Records provided:
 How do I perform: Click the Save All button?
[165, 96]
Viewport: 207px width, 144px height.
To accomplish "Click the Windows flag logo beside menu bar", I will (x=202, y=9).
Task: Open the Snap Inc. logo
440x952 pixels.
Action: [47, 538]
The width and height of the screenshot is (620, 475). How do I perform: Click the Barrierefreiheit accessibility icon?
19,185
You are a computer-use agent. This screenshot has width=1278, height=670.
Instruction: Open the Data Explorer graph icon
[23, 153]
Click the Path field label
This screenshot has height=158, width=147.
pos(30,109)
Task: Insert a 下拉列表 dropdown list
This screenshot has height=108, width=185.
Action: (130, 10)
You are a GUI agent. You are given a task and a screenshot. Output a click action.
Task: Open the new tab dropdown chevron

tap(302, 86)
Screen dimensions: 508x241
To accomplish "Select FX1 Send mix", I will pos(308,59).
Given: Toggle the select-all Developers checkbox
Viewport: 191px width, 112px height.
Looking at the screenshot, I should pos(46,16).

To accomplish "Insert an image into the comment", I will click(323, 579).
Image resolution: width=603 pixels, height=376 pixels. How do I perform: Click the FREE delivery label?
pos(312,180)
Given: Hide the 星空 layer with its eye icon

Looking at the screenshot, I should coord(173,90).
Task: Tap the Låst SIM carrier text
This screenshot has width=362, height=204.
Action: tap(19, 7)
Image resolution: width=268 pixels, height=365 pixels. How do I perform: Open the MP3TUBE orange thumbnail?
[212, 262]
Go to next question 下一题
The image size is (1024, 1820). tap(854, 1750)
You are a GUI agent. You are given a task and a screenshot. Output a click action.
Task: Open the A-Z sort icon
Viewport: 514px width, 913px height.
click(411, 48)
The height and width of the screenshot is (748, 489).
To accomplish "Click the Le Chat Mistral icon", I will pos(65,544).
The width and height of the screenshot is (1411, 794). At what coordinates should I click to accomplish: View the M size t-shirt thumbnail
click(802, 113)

What you should do:
Could you retype the lines of the listing exactly, starting at the line containing "Viewport: 207px width, 144px height." and ending at the line containing "I will pos(308,59)."?

Response to this exercise:
Viewport: 207px width, 144px height.
To accomplish "Click the Windows flag logo beside menu bar", I will (x=202, y=9).
Task: Open the Snap Inc. logo
440x952 pixels.
Action: [47, 538]
The width and height of the screenshot is (620, 475). How do I perform: Click the Barrierefreiheit accessibility icon?
19,185
You are a computer-use agent. This screenshot has width=1278, height=670.
Instruction: Open the Data Explorer graph icon
[23, 153]
Click the Path field label
This screenshot has height=158, width=147.
pos(30,109)
Task: Insert a 下拉列表 dropdown list
This screenshot has height=108, width=185.
Action: (130, 10)
You are a GUI agent. You are given a task and a screenshot. Output a click action.
Task: Open the new tab dropdown chevron

tap(302, 86)
Screen dimensions: 508x241
To accomplish "Select FX1 Send mix", I will pos(308,59).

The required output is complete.